==== 課題文
男の子は生まれて初めて迎える節句は「端午の節句(菖蒲の節句)」であり、
女の子は「上巳の節句(桃の節句)」です。
初節句のタイミングはいつ?
初節句は通常、「生まれてから初めての節句」とされますが、
その実施時期には生まれた年に行う場合と、翌年に行う場合があります。
生まれた年に初節句を行う場合
生まれた年に初節句を迎える条件は次の通りです。
男の子の場合:5月5日までに生まれた場合
女の子の場合:3月3日までに生まれた場合
翌年に初節句を行う場合
生まれた翌年に初節句を行う条件は次の通りです。
男の子の場合:5月5日以降に生まれた場合
女の子の場合:3月3日以降に生まれた場合
また、生まれてすぐに初節句を迎えるケースも存在しますが、
その場合は翌年に行うこともあります。
翌年に初節句を選択する理由は以下の通りです。
- 初めてのお正月を迎えた後に初節句を行うため
- 子どもがまだ幼いため、生後3か月を過ぎてから初節句を行うため
- お宮参り(おみやまいり)を先に済ませるのが神様への礼儀であり、お宮参りが終わった後に初節句を行うため
生後一か月を無事に迎え、神様への感謝を込めて行う行事として、
「初宮参り(はつみやまいり)」または「初宮詣(はつみやもうで)」とも呼ばれます。
男の子の初節句:いつ何を行う?
男の子の初節句は、生まれて初めての節句である端午の節句です。
この特別な日は、男の子が生まれてから初めて訪れる5月5日に祝われます。
たとえば、2024年6月1日に誕生した赤ちゃんの場合、
翌年の2025年5月5日が初節句のお祝いとなります。
男の子の初節句では、五月人形やこいのぼりが特別な意味を持って飾られます。
五月人形は、男の子の誕生を喜び、将来のたくましい成長を祈る象徴であります。
兜や鎧、弓と太刀、張子の虎、金太郎などさまざまな形態があり、
それぞれが災いを払い、子どもを守ると信じられています。
五月人形やこいのぼりは、通常、祖父母からの贈り物となります。
かつては、嫁いだ娘となかなか会えなくなるため、
母方の祖父母が五月人形を購入し、それを娘の嫁ぎ先に届けることが一般的でした。
しかし、現在はどちらの祖父母が贈るかは家庭により異なります。
初節句のお祝いには特別な食べ物も用意されます。
例えば、ちまきや柏餅(かしわもち)はその中に願いを込め、
成長や立身出世を祈願しています。
また、筍(たけのこ)はまっすぐに成長するように、
出世魚(スズキやブリなど)は立身出世を象徴し、
カツオは勝つ男をイメージして用意されます。
女の子の初節句:いつ何を行う?
女の子の初節句は、生まれて初めて訪れる3月3日の上巳の節句です。
========
==== 提供資料
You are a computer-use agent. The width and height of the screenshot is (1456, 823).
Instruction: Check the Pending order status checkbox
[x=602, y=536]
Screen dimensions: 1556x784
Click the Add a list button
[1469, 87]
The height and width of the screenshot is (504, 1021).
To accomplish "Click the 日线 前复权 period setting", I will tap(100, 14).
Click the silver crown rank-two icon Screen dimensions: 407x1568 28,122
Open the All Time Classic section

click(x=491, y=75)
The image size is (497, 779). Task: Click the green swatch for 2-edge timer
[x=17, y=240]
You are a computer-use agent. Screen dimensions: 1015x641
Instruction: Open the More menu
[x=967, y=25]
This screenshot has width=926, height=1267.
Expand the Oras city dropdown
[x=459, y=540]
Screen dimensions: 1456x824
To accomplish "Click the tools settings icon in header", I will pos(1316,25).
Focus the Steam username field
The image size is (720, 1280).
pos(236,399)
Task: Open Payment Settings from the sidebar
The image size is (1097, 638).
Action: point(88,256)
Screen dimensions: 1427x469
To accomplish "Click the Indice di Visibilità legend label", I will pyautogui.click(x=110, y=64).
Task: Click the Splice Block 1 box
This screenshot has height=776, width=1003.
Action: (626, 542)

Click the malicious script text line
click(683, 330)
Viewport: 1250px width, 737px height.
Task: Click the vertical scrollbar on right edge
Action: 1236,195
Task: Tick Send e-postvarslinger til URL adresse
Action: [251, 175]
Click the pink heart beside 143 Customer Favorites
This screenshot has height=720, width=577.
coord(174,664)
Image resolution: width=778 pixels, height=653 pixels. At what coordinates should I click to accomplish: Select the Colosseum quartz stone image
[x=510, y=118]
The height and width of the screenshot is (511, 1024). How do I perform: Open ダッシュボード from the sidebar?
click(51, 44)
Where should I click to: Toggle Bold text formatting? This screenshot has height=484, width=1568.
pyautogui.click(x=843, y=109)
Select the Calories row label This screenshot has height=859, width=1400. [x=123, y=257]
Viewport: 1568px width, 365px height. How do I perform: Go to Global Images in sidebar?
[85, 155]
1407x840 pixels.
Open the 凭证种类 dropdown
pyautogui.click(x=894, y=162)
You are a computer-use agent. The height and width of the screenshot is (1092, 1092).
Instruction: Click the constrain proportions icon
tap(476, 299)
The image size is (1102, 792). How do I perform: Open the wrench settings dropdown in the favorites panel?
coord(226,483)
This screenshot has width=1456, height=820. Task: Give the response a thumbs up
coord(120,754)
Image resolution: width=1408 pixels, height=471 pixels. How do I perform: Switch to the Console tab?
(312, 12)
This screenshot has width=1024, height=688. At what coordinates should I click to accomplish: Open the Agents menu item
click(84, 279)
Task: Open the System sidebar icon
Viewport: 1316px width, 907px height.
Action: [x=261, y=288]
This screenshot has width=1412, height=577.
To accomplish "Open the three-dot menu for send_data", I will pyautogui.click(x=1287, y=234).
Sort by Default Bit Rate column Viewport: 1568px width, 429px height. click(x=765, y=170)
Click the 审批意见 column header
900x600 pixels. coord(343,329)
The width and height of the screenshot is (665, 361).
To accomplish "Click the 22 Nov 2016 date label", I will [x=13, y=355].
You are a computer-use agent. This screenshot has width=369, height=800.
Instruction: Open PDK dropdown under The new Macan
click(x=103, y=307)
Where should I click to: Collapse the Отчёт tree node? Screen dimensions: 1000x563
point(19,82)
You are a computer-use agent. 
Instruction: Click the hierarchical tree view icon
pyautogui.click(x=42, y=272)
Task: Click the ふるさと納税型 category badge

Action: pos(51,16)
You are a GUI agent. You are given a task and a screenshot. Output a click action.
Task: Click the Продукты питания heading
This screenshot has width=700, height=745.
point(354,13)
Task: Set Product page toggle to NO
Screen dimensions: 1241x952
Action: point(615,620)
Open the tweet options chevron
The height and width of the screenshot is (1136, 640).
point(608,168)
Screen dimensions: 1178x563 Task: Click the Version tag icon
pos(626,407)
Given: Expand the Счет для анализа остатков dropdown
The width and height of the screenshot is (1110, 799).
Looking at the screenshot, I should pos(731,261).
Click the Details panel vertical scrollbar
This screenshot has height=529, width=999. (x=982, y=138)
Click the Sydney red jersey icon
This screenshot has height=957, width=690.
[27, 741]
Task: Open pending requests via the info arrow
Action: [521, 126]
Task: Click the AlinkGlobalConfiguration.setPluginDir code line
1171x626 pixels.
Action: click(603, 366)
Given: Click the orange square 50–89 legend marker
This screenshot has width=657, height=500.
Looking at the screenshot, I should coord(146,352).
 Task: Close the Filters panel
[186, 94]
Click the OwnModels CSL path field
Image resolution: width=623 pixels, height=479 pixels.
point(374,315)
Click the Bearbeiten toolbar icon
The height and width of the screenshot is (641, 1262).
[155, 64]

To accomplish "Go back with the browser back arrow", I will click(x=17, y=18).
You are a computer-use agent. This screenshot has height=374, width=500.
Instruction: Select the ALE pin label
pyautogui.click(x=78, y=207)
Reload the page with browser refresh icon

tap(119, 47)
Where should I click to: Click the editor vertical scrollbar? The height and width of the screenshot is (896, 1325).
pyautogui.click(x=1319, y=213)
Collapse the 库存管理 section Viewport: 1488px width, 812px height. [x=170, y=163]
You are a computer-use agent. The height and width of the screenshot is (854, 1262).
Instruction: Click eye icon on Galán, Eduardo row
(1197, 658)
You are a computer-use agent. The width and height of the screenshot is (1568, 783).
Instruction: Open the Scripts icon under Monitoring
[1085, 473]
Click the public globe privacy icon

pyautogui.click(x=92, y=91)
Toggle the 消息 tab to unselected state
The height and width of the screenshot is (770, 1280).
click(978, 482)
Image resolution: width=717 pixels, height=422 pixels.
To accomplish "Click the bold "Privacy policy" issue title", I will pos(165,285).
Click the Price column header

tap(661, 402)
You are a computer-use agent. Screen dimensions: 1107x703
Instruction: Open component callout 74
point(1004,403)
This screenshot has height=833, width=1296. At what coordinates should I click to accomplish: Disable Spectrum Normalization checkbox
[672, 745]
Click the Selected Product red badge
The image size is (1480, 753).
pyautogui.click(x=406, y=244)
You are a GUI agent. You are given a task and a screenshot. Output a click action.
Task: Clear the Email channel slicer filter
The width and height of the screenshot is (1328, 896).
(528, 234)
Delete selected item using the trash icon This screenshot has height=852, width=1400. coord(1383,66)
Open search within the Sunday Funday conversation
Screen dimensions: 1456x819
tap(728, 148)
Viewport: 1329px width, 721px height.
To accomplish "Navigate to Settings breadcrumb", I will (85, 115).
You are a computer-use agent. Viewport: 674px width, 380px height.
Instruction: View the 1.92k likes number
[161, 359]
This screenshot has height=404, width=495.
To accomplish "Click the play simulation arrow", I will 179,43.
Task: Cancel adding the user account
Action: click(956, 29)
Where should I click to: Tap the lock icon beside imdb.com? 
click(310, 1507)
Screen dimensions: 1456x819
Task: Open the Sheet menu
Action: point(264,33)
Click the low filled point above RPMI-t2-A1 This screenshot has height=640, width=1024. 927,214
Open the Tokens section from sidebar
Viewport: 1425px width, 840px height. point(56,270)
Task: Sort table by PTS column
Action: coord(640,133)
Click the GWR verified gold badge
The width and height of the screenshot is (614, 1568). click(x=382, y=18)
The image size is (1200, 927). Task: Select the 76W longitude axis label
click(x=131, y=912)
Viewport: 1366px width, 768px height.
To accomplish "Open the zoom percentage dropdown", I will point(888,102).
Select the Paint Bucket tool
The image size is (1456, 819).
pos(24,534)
========
_問題詳細_
上に示した初節句についての文章を、最後の文の後から書き継いでください。

_解答例_
具体的な例として、2024年3月20日に誕生した赤ちゃんの場合、
翌年の2025年3月3日が初節句となります。
女の子の初節句では、ひな人形が特別な意味を持って飾られます。
ひな人形は、女の子の誕生を喜び、将来の健やかな成長を祈る象徴として用いられます。
また、ひな人形を通じて女の子の不幸を身代わりに受けてもらうという意味合いも込められています。
ひな人形は通常、祖父母からの贈り物とされ、かつては嫁いだ娘となかなか会えなくなるため、
母方の祖父母がひな人形を購入し、それを娘の嫁ぎ先に届けることが一般的でした。
ただし、現代では贈り主は父方か母方かは家庭ごとに異なります。
初節句のお祝いには、以下のような食べ物が用意されます。
- ちらし寿司
- ハマグリのお吸い物
- ひなあられ
- 菱餅(ひしもち)
- 白酒
男の子や女の子の初節句では、両親と赤ちゃんだけでなく、
祖父母や親戚も集まってお祝いが行われることが一般的です。
お祝いの形式には特に決まりはなく、食事会が行われることが多いようです。
五月人形やひな人形を飾った部屋での食事会や、レストランや料亭での食事会など、
家庭によって異なるスタイルが存在します。
また、ご近所さんを招いて大々的にお祝いすることもあるようです。
初節句の際には、ご家庭ごとの慣習や状況を確認することが良いでしょう。
節句の歴史:女の子の初節句は平安時代、男の子は室町時代から
節句とは、「節日〔せちにち〕の供御〔くご〕」と呼ばれ、
季節の変わり目に行われる祝いの日で、神さまへお供え物を捧げ、
それを共に食べる習慣がありました。
初めて女の子の初節句が祝われたのは「上巳の節句」であり、
その起源は平安時代にさかのぼります。江戸時代には正式な祝日となり、
町人たちもこれに参加するようになり、
これが「ひなまつり」として広く知られるようになりました。
その後、男の子の節句も考えられ、
初めて男の子の初節句が祝われるようになったのは鎌倉時代です。
具体的には、「端午の節句」が初節句とされ、江戸時代にはこれが正式な祝日となりました。
今では「こどもの日」として一般に知られており、
男の子だけのお祝いといったイメージは薄れています。
節句の歴史は、女の子と男の子がそれぞれ特別な日を迎える文化の変遷を物語っています。
節句の祝い方:兄弟姉妹のいる家庭での工夫
初節句において、兄弟姉妹がいる家庭では、
それぞれの兄弟姉妹に対してお祝いの仕方が異なることがあるのでしょうか。
一般的には同様にお祝いされるとされていますが、
女の子の場合には、雛人形を増やしていくというアイデアも存在し、
足りない飾りや人形を贈ることも行われています。
最近では、次女に市松人形を贈る習慣も見られます。
(昔は、次女・三女にも内裏雛を贈り、結婚の際にそれを持参する風習がありました。)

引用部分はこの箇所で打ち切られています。